Negli anni precedenti, inutilmente, gli esperti avevano denunciato le pessime condizioni del sistema cloacale, le infiltrazioni delle acque luride nelle porose condotte tufacee delle acque potabili. E storici e letterati - da Pasquale Villari a Giustino Fortunato, da Renato Fucini a Jessie White Mario - avevano denunciato la gravità della «questione di Napoli» all'interno della «questione meridionale». «I bassi malsani, i fondaci sudici, le grotte degli spagari oscuravano adesso la tradizione oleografica delle ville di delizia digradanti da a Posillipo a Marechiaro» (Francesco Barbagallo, Napoli Belle Époque).

* * *

«Più di tutti, nero, nero, quel vicolo di Donnalbina, con due ruscelli di acque sudicie, con monticelli di immondizie qua e là raccolti, e dove sparsi; nero, non solo per la sua tetraggine naturale, per la sua sporcizia, ma nero anche per l'alta muraglia del monastero di Donnalbina». Così scriveva Matilde Serao illustrando una delle leggende più note, quella di «Donnalbina, Donna Romita e Donna Regina». Riprendendo un'antica leggenda la Serao raccontò la triste vicenda delle tre sorelle di casa Toraldo, tutte innamorate dello stesso uomo, messer Filippo Capece. Non essendone riamate, fondarono tre conventi che delle tre amanti sventurate conservarono i nomi. A quell'epoca la futura fondatrice del Mattino abitava in piazzetta Ecce Homo, nel cuore di una certa Napoli ancora oggi ricca di fascino e mistero dove lavoravano gli artigiani dei mobili, gli scultori e i pittori dei santi. Viuzze cupe che il Risanamento spazzò via o sventrò, nel ventre sudicio di una Napoli non bagnata dal mare.

* * *

Il piccone del Risanamento, pur sventrando gli antichi quartieri medievali, lasciò intatte le contraddizioni sociali. E la fondatrice del Mattino fu tra i primi a capirlo. «Sventrare Napoli? Credete che basterà? Vi lusingate che basteranno tre, quattro strade, attraverso i quartieri popolari, per salvarli? Vedrete, vedrete, quando gli studi, per questa santa opera di redenzione, saranno compiuti, quale verità fulgidissima risulterà: bisogna rifare» (Il ventre di Napoli). Nei vicoli che s'attorcigliavano un tempo nella zona oggi compresa tra via Medina, via Sanfelice e via Depretis, le parole terribili, profetiche, di Matilde Serao continuano a risuonare nelle nostre orecchie.

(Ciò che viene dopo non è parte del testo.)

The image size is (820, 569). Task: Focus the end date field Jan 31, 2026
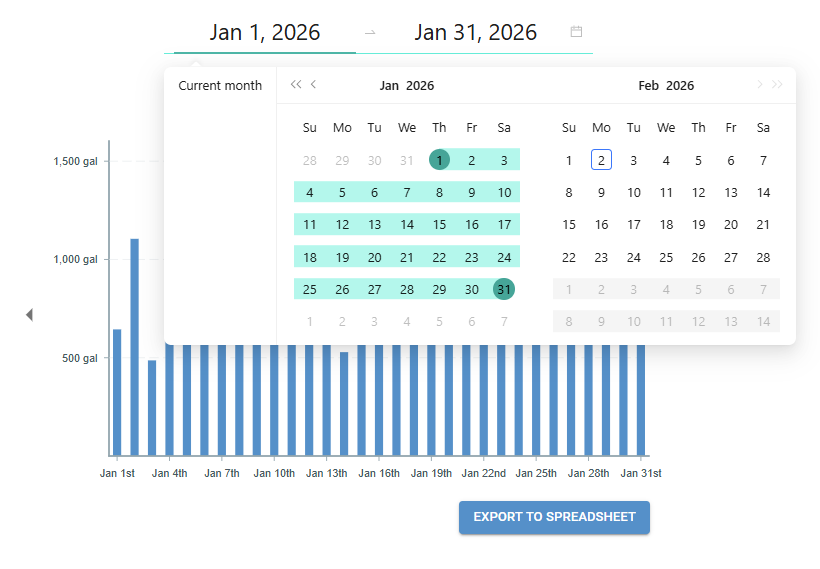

L'operazione Risanamento, da parte di molti intellettuali, fu celebrata come una ghigliottina capace di purificare la città delle scarrafunere, come le definì Salvatore Di Giacomo. Così Benedetto Croce, su Napoli nobilissima, a proposito dei lavori al Porto: «Dietro, si levano già, altissime, le costruzioni del Risanamento. Di questi grandi e pomposi edifizii tutti abbiamo detto, e diciamo, piuttosto male. Ma, in verità, chi li guarda con occhi ancora offesi dalla sozzura antica della Napoli morente, non può mostrarsi di un gusto estetico troppo sottile e raffinato. In quei palazzi bisogna vedere le macchine esecutrici di una giustizia troppo a lungo aspettata: sono vere ghigliottine, che tagliano la testa a centomila sozzure messe in fila, e che hanno forse solo il torto di non essere abbastanza. ghigliottine a vapore» (Benedetto Croce, Napoli nobilissima, L'agonia di una strada, 1894).

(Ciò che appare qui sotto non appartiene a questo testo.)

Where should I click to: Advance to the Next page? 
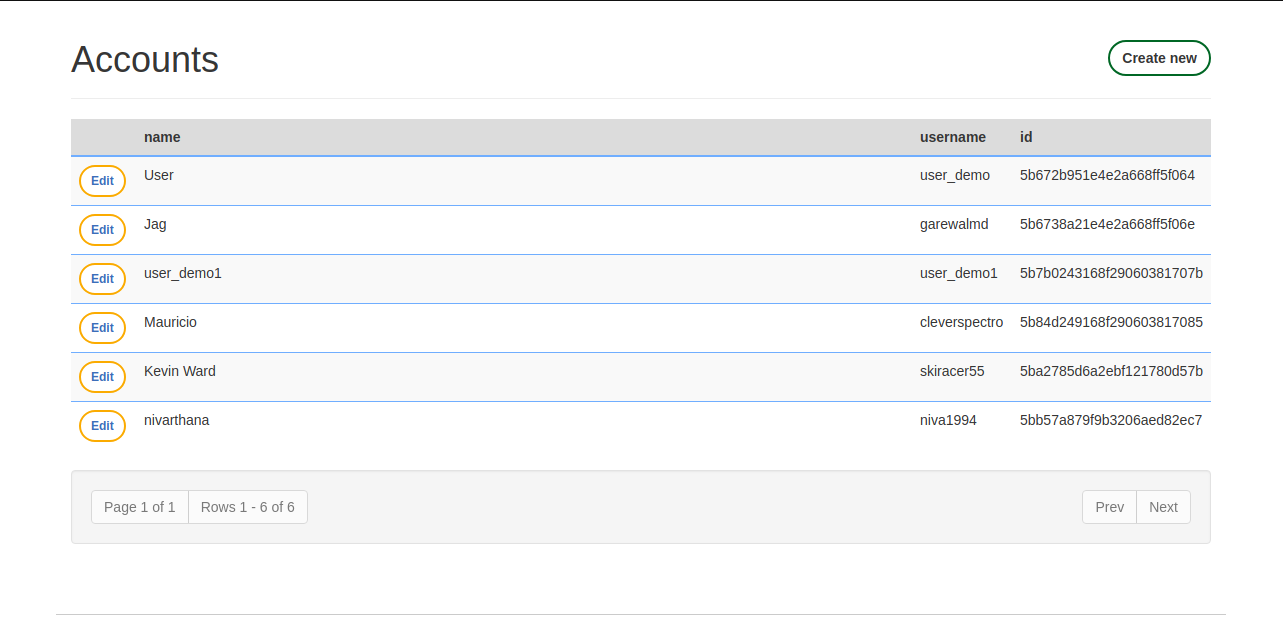pos(1163,507)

Il piccone di fine 800 ha cambiato la faccia di tante strade, altre le ha cancellate. Eppure, passeggiando per alcune zone della città, ancora oggi, si ha l'impressione di vivere in un tempo sospeso.

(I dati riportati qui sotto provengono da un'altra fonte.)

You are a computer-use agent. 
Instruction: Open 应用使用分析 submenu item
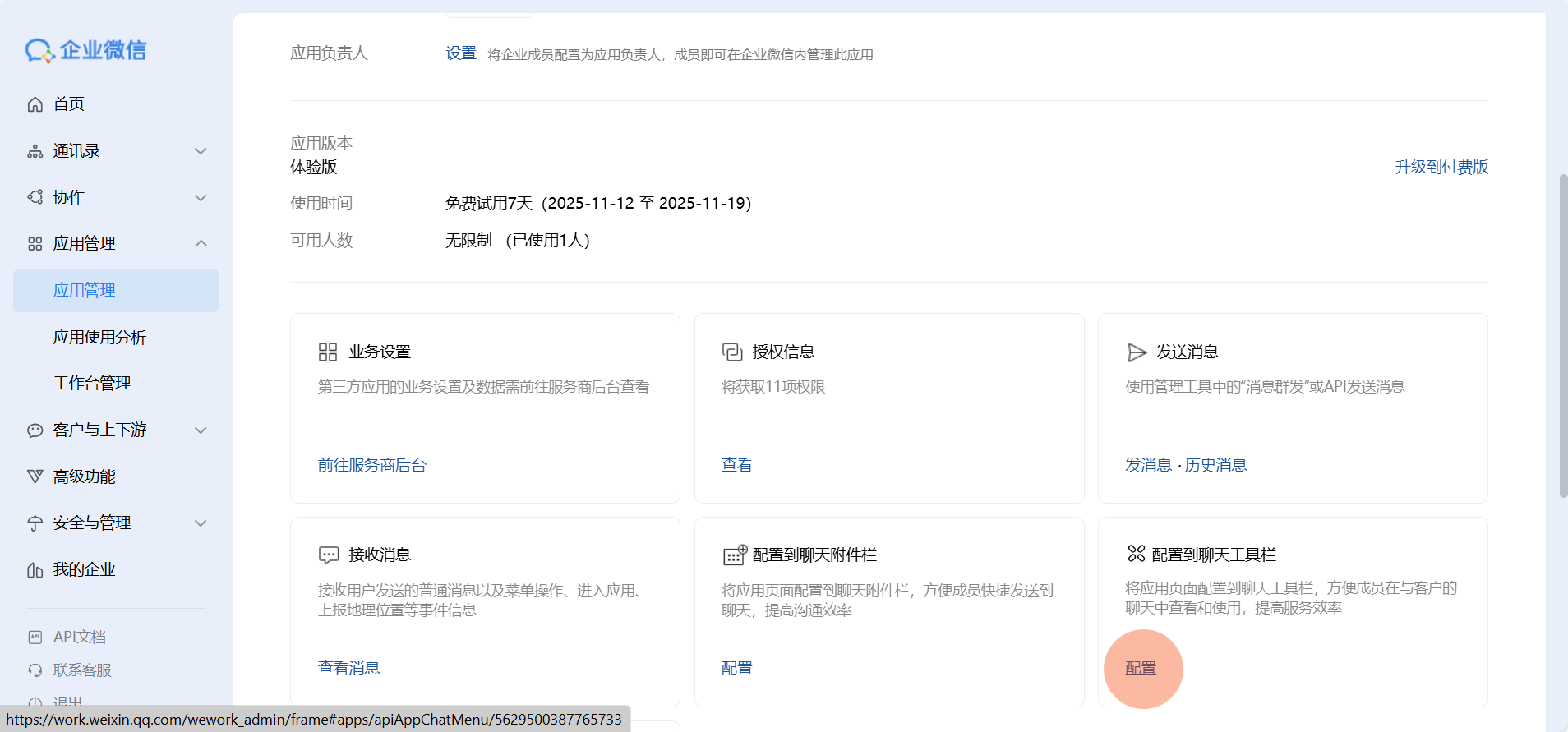99,337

È il caso di Rua Catalana, nei cui pressi Giovanni Boccaccio ambientò la celebre «novella quinta della seconda giornata» del Decamerone, facendo muovere il protagonista Andreuccio da Perugia tra le viuzze, i vicoli malfamati e i bordelli che tanto piacquero, parecchi secoli dopo, a Pier Paolo Pasolini. Sono i fondaci bui del Porto dove il giovane mercante Andreuccio (Ninetto Davoli nella trasposizione cinematografica) girovagava mezzo nudo e senza un soldo in tasca dopo essere stato derubato con l'inganno da una vecchia megera e da sua figlia.